Протрубили отбой. Солдатам было приказано восстанавливать силы и хоронить погибших друзей. Тела врагов сбрасывали в море. Тела друзей клали в общую могилу.
Все события последних суток слились в Иване страшным комком. Он глядел на лица мертвых солдат и казаков, среди них были ему знакомые; новые его друзья, он глядел на лица уцелевших. Безмолвные слезы стояли у парня в глазах.
Не прошло и двух часов, как в лагере казаков снова угощались, пили, отдыхали и смеялись, поминали невернувшихся. «Будто вовсе ничего и не было, — думал Иван, — что же человек за существо такое. Боится смерти, вечно желает счастья, но все время тянется к войне». Он, пожалуй, сидел один тихий и мрачный в кругу своих товарищей.
— Глядите, Ванька-то весь в отца, не улыбнется, — все дружно смеялись.
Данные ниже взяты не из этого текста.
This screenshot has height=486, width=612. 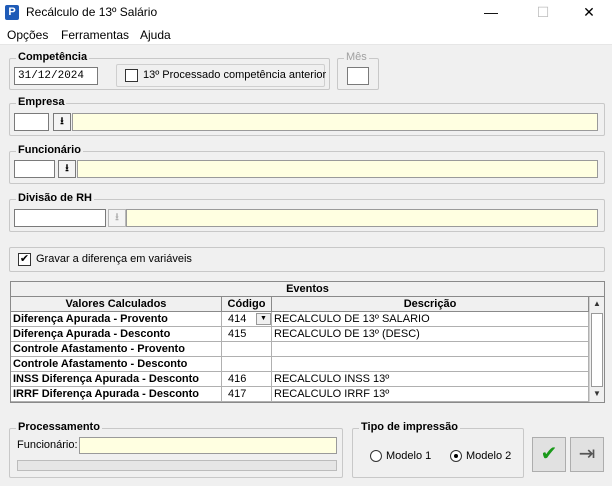 I want to click on title-bar: P Recálculo de 13º Salário — ☐ ✕, so click(x=306, y=12).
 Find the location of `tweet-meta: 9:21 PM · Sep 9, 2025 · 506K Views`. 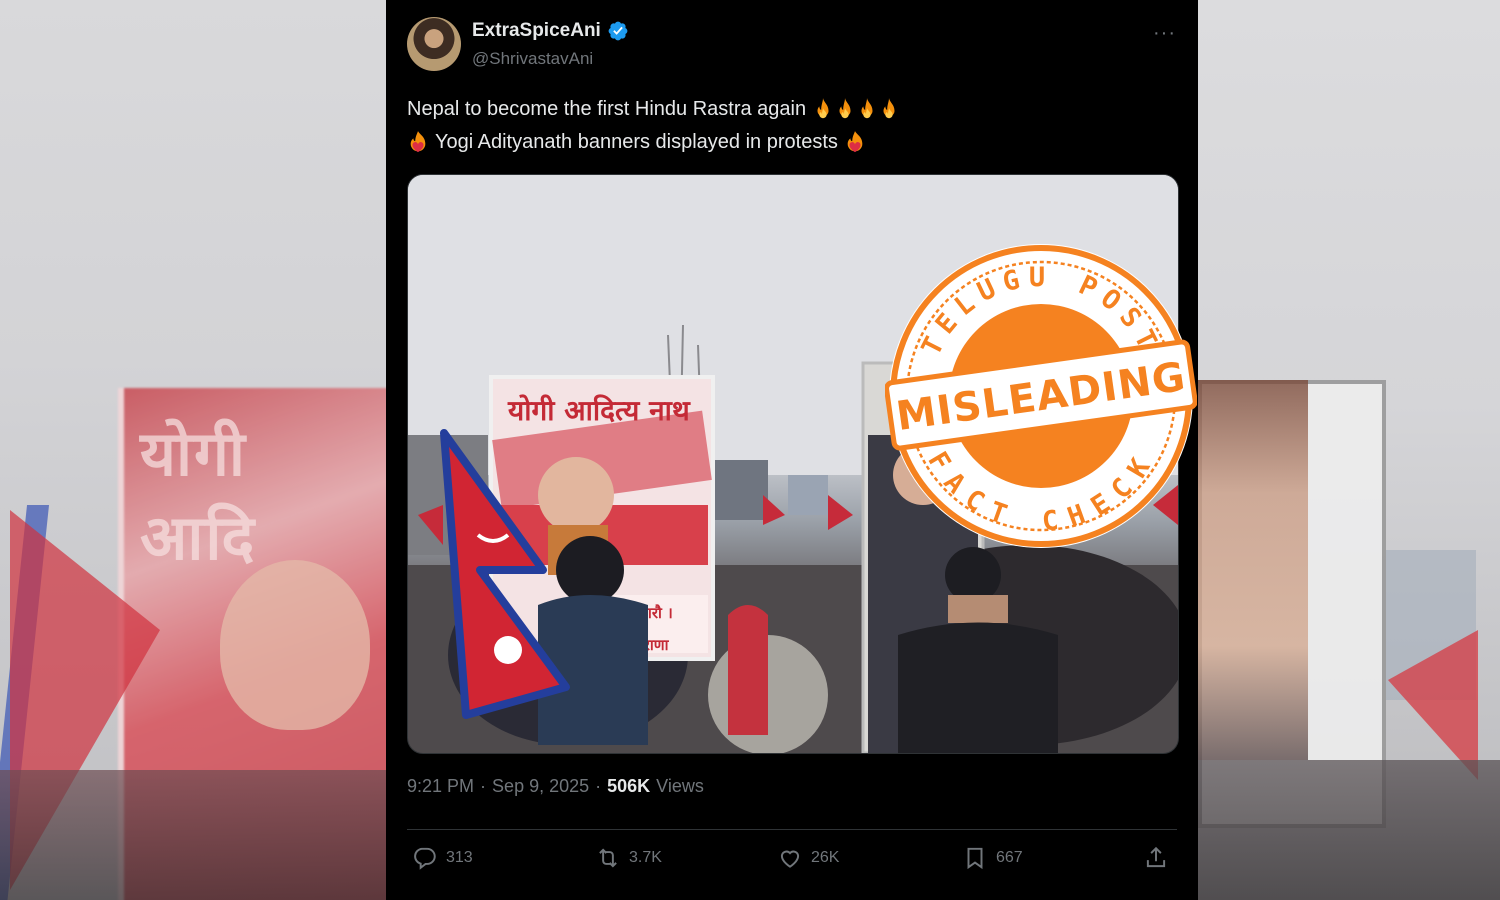

tweet-meta: 9:21 PM · Sep 9, 2025 · 506K Views is located at coordinates (556, 786).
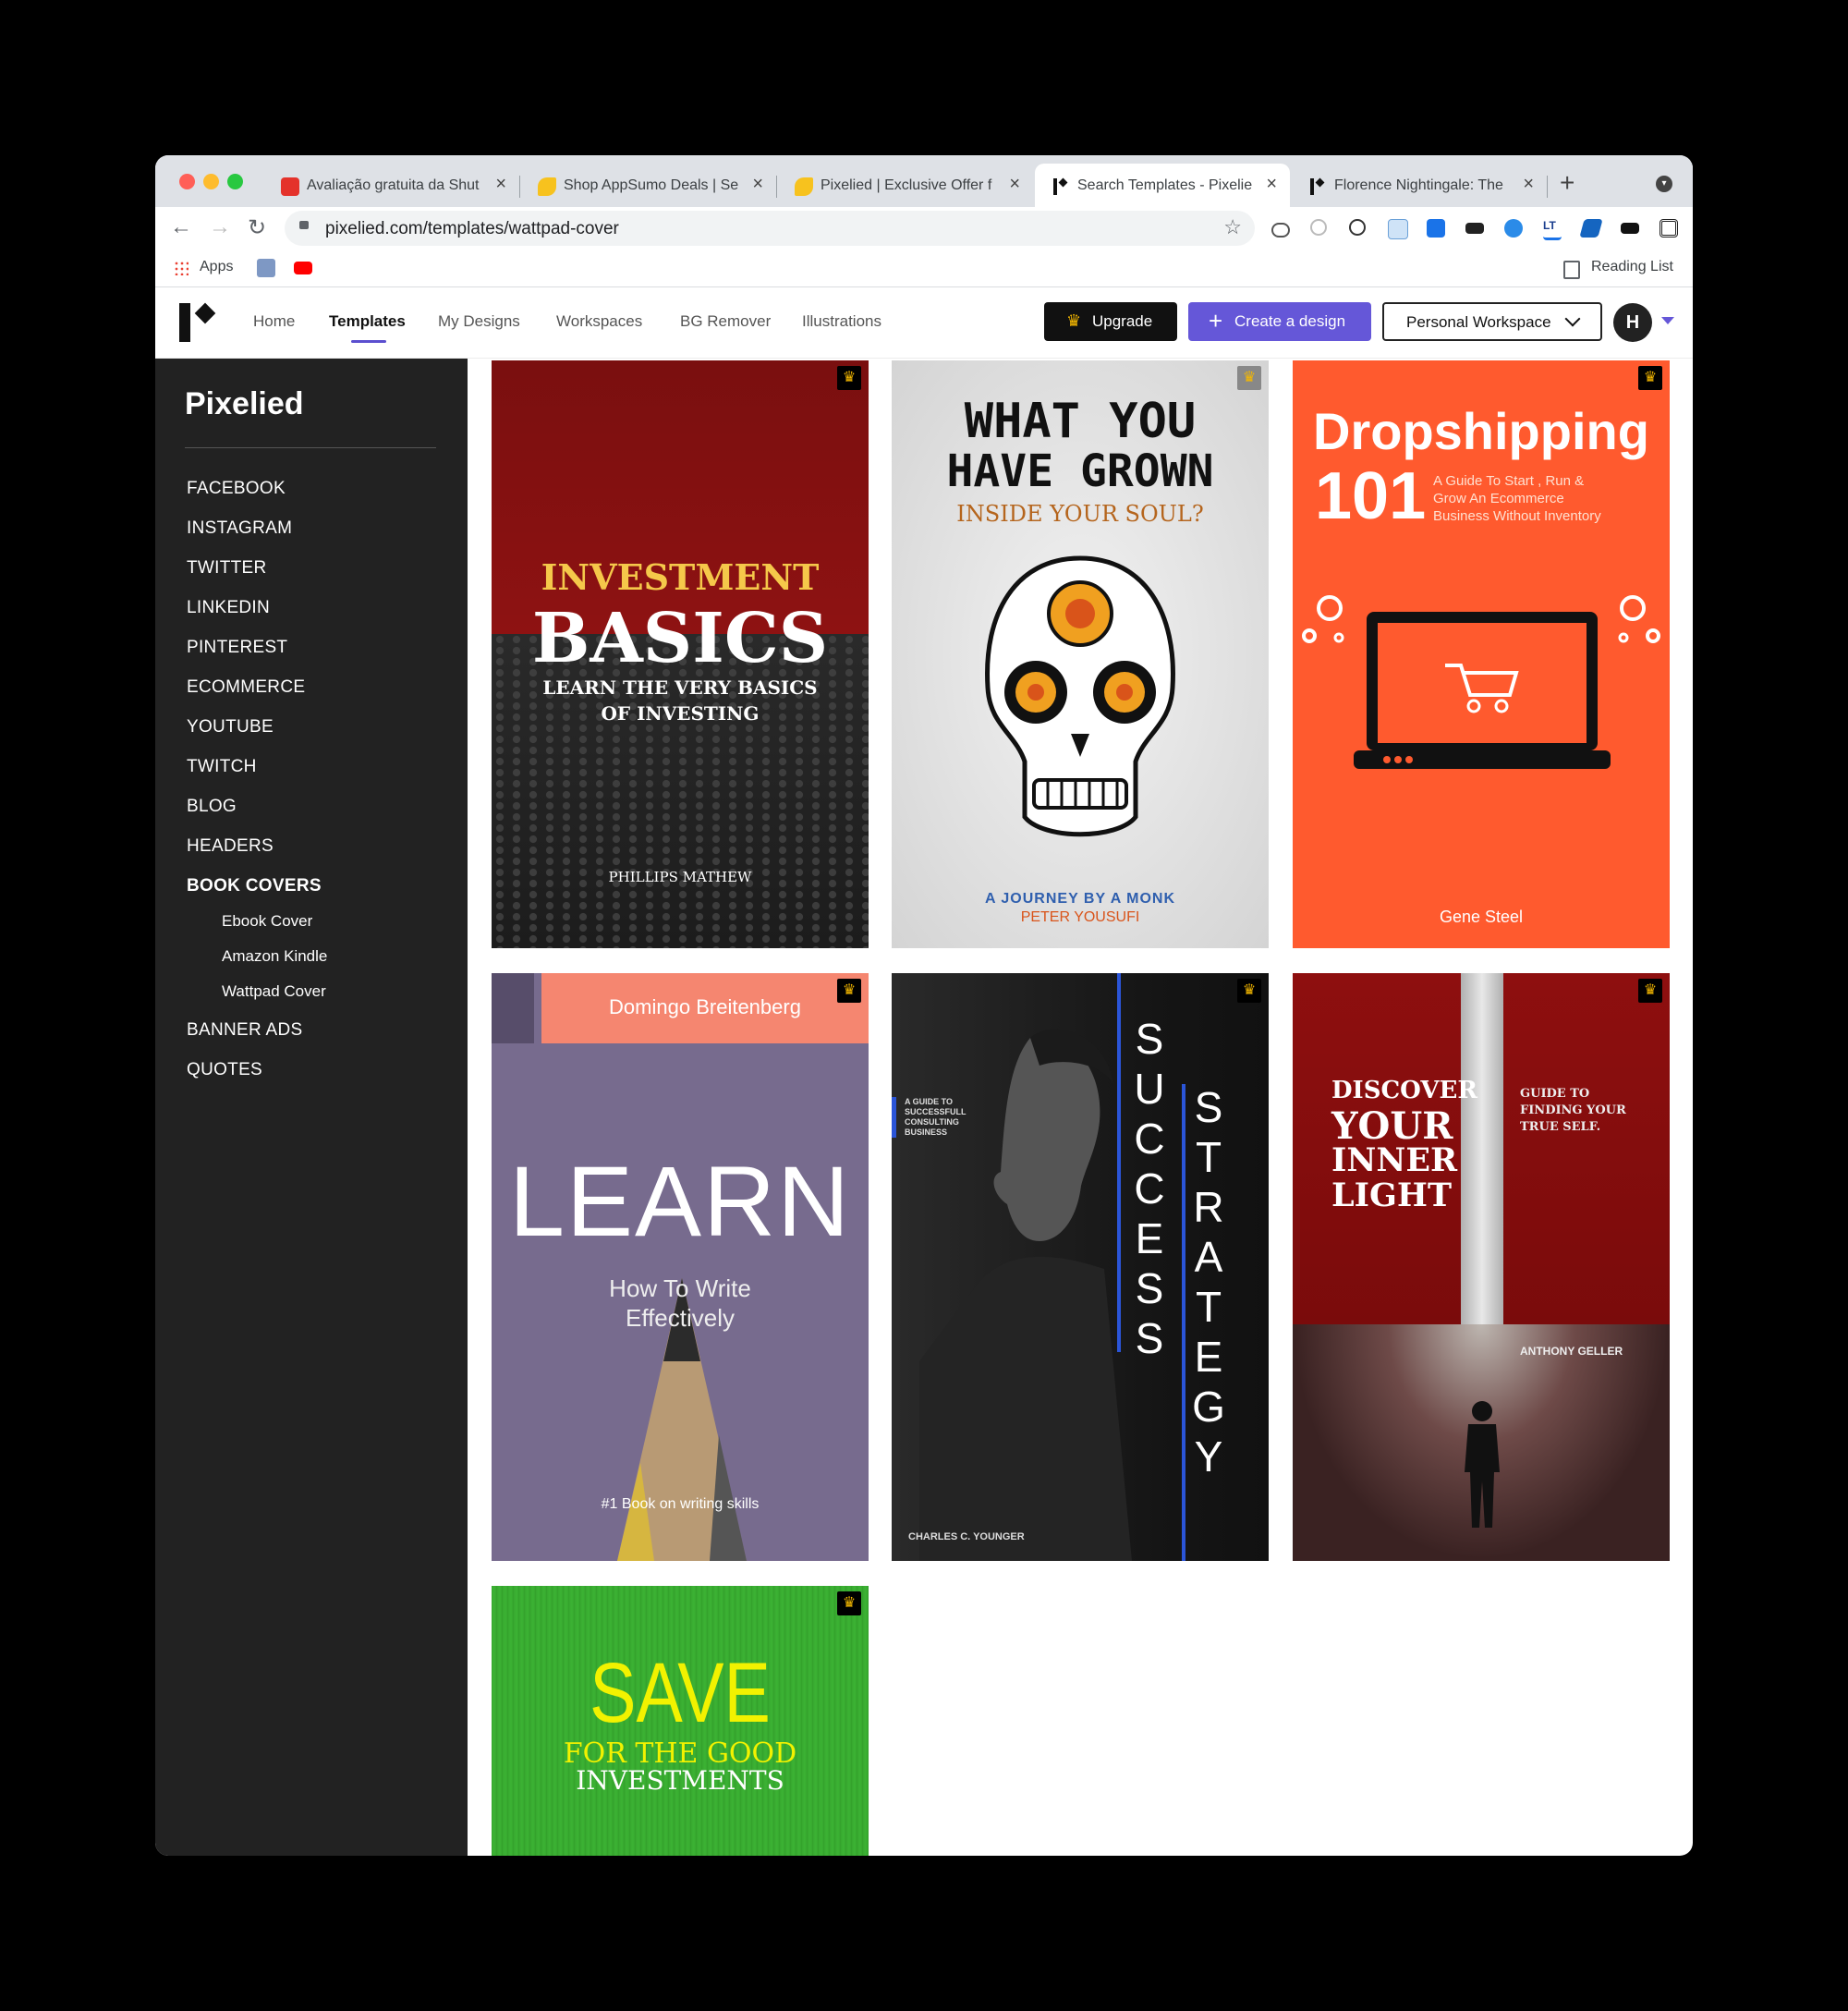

— Иван, подойди, — скомандовал Максим и отвел парня от лагеря, — лица на тебе нет. Ничего, привыкнешь, это дело такое… Я собственно чего, помню не забыл, как ты меня от смерти спас на развале.
— Да я… — с ужасом вспомнил ту ночь Иван.
— Не перебивай! Ты спас, и потому я тебе отпуск даю, на пятнадцать дней. Держи, казак, — он протянул парню бумагу, на который от руки было написано, что атаман Максим Игнатьевич Быковский отпускает Ивана до дому на пятнадцать дней, с учетом дороги. Атаман похлопал парня по плечу и пошел к казакам.
«Вот она, желанная бумага, — тупо глядел на письмо Иван, — ценой чужой жизни я заработал свободу. Что ж я не рад теперь. Опять как вольную дали. Уж лучше бы не было этой ночи, войны, лучше бы мне Александр Митрофанович вольную не давал. Какой же дурак, хотел свободу. Где же она, эта свобода?» — думал Иван. Он посмотрел на крепость, торчавшую из-за утеса. И глубоко вздохнул. Теперь он может сбежать с Сонькой хоть на край света, только этот край теперь ему был не мил. Куда бы он ни отправился отныне, за ним неотступно, словно тень, будут следовать его непоправимые грехи. Он простился с товарищами, отблагодарил Максима и, оседлав коня, пустился в обратный путь.